Loss of HP1α alters nuclear integrity to promote cellular invasion : a thesis presented in partial fulfilment of the requirements for the degree of Master of Science in Biochemistry at Massey University, Manawatū, New Zealand
The onset of invasion is a key step towards the development of metastatic cancer. For a cell to invade through interstitial spaces in the tissue requires a reduction in nuclear rigidity as the cell needs to deform to squeeze through small spaces. Heterochromatin Protein 1α (HP1α) is a protein that defines domains of heterochromatin, the highly compact regions of the genome, and is essential for maintaining the appropriate patterns of gene expression and genome stability. Loss or reduction of HP1α has been correlated with an increase in
invasive potential in human tumours.
Using an established model of Drosophila melanogaster epithelial cell invasion, the
causative role HP1α plays in suppressing cellular invasive is confirmed within an epithelial tissue microenvironment. This model also demonstrates that loss of the Drosophila melanogaster HP1 homologue synergistically promotes cellular invasion in conjunction with an activated malignant signalling pathway. Importantly, human HP1α is shown to rescue this highly invasive Drosophila phenotype and demonstrates the relevance of this
model to human disease, and its use for exploring protein interactions in a cellular microenvironment.

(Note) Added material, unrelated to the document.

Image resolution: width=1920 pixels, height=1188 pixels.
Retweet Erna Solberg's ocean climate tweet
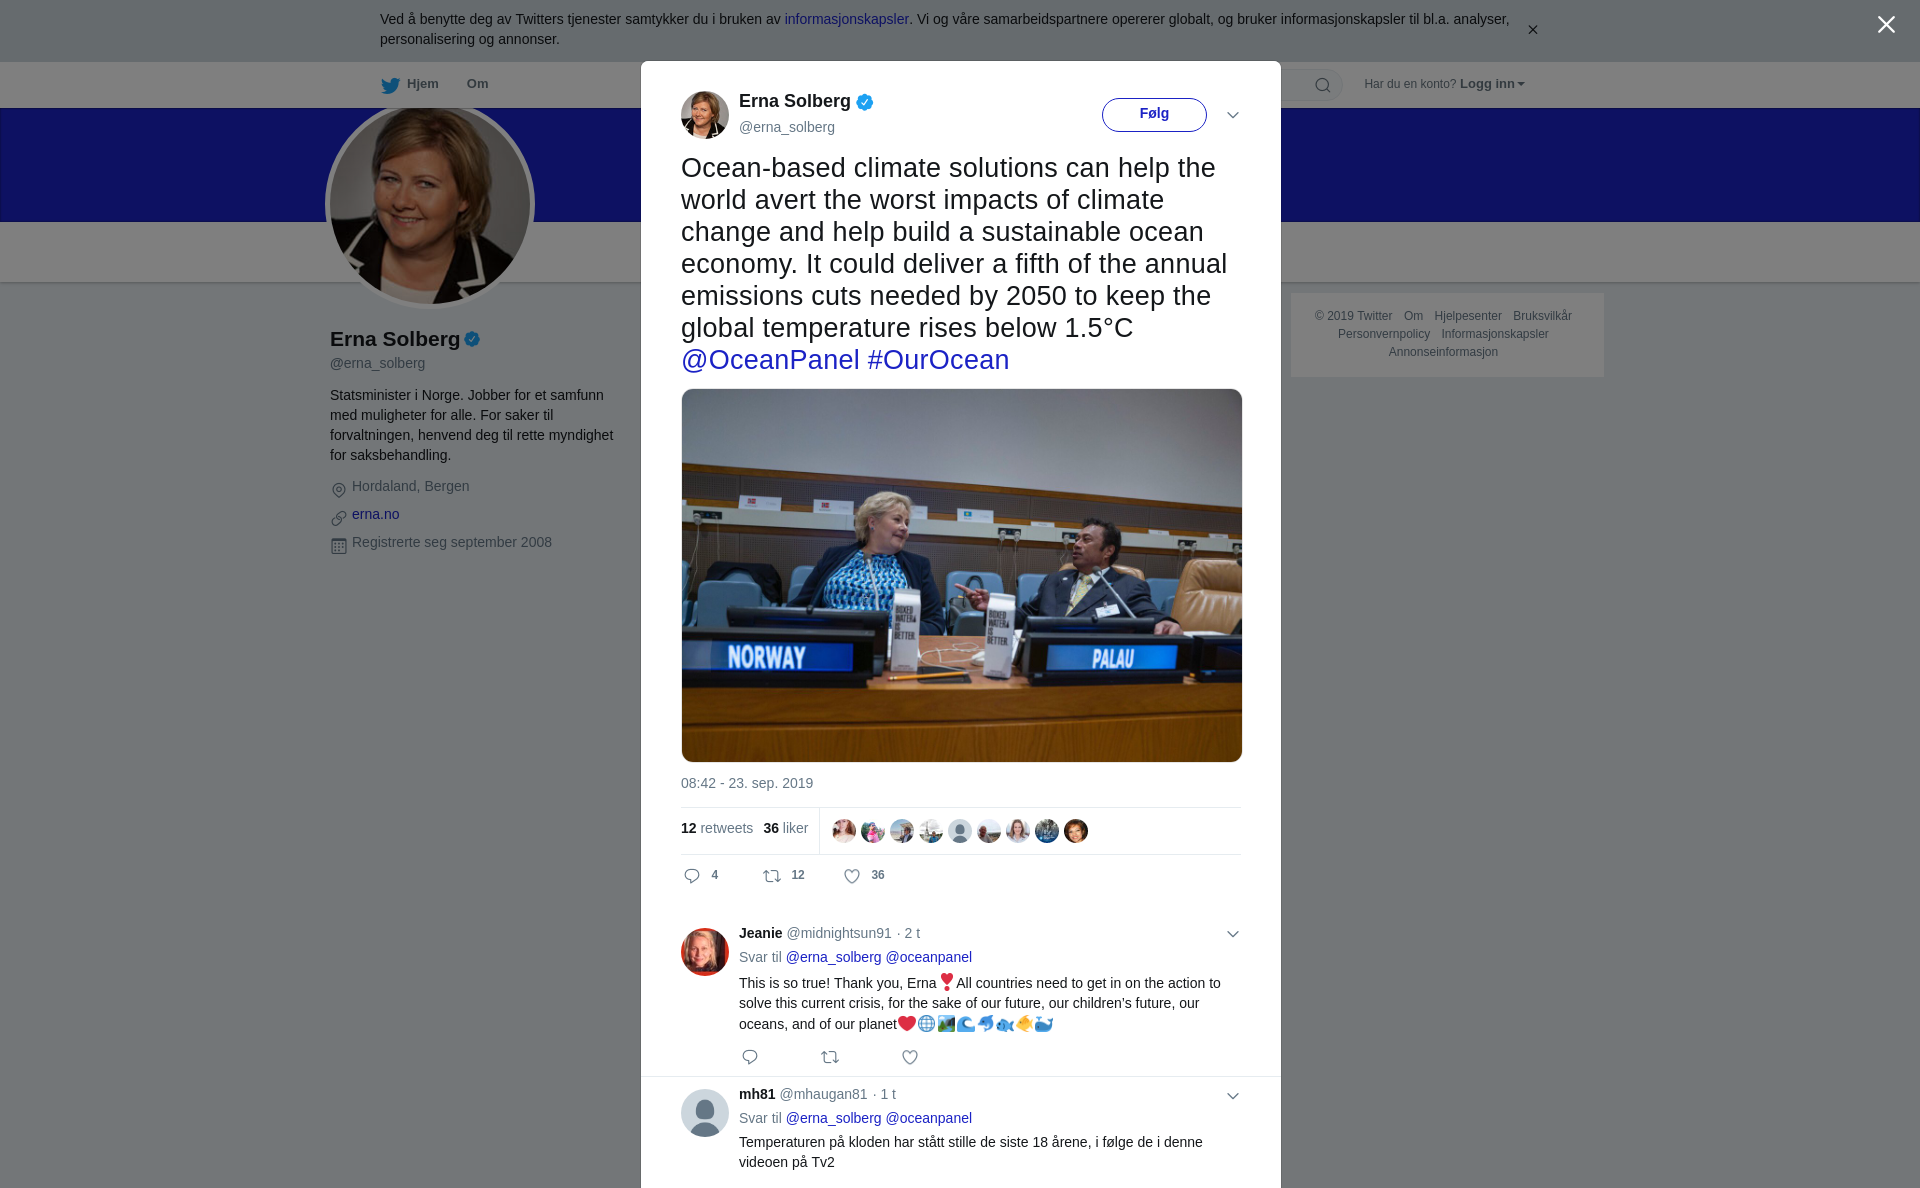click(x=772, y=876)
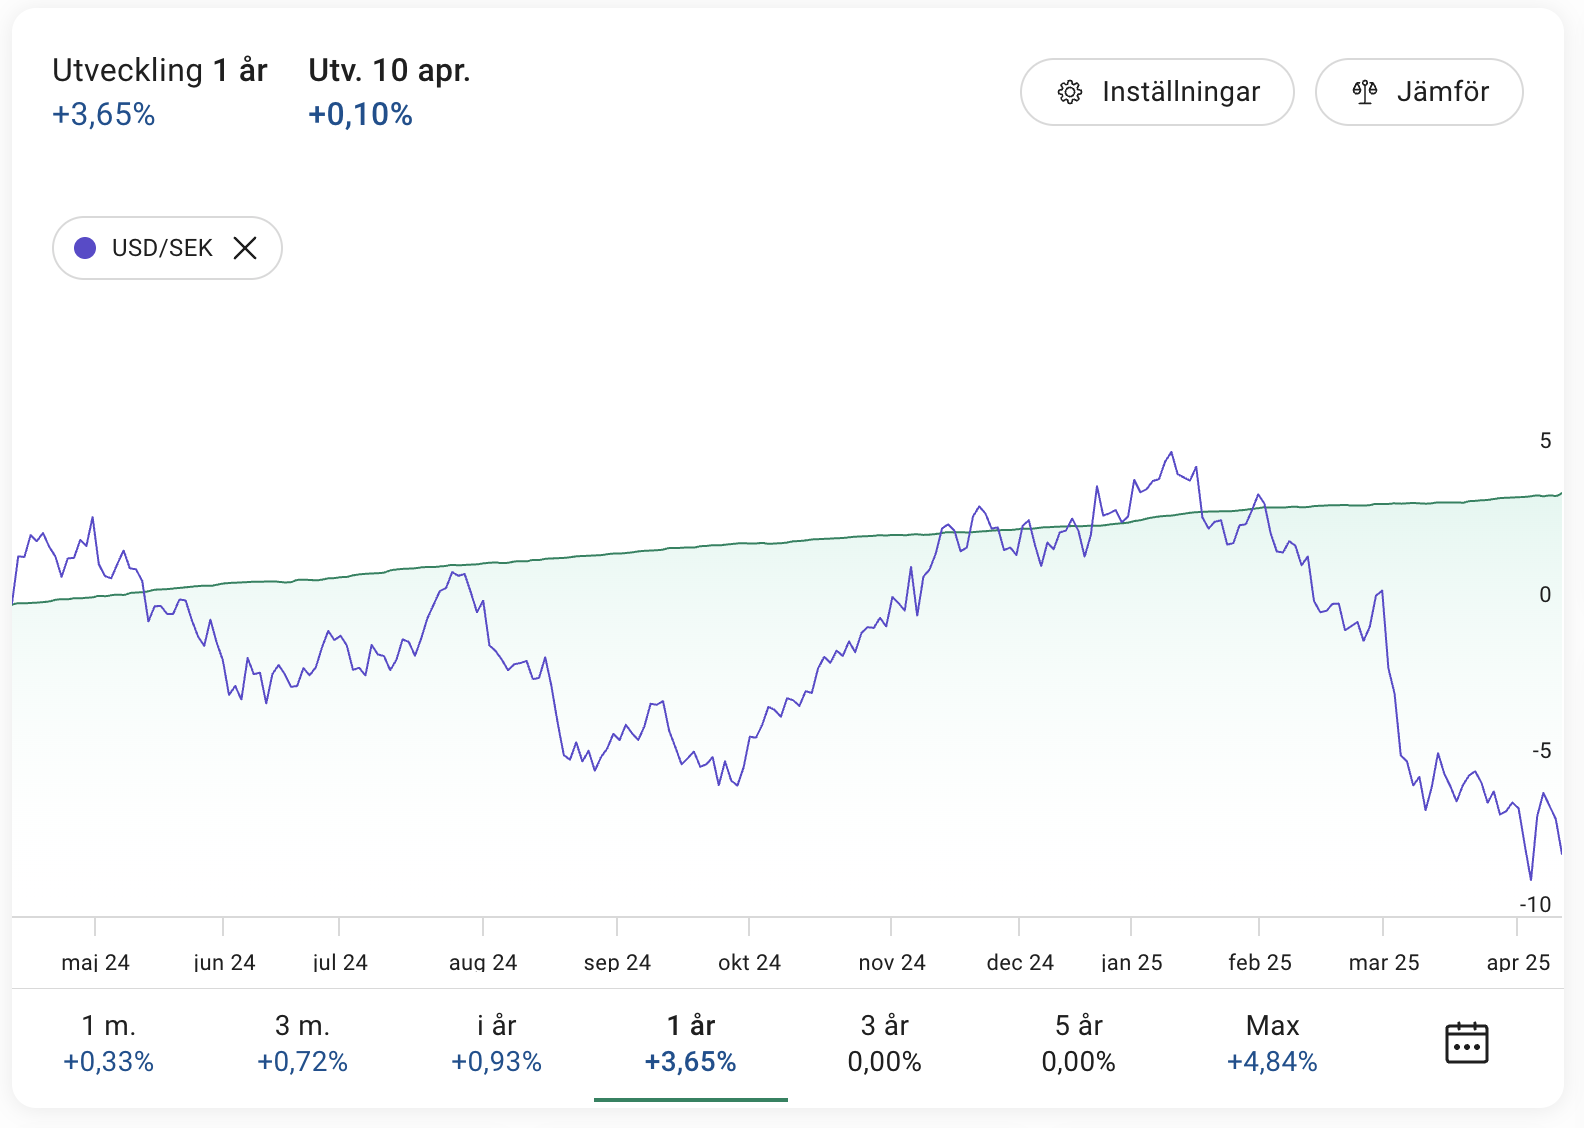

As loss of nuclear integrity has been linked to a reduction in peripheral heterochromatin, the biophysical mechanisms by which HP1α acts as a suppressor of invasive potential were explored in the poorly invasive MCF7 breast cancer cell line with constitutive HP1α knock-down. These cells with reduced HP1α expression had a significant loss of nuclear membrane integrity and stiffness. The underlying nuclear lamina meshwork and associated
peripheral heterochromatin was disrupted. This was associated with an increased solubility of lamina proteins, particularly lamin A, as well as the altered localisation of a number of peripheral nuclear proteins. In summary, this work established the important contribution of HP1α to the mechanical integrity of the nucleoskeleton and the role HP1α plays in suppressing malignant signalling pathways that promote cell invasion.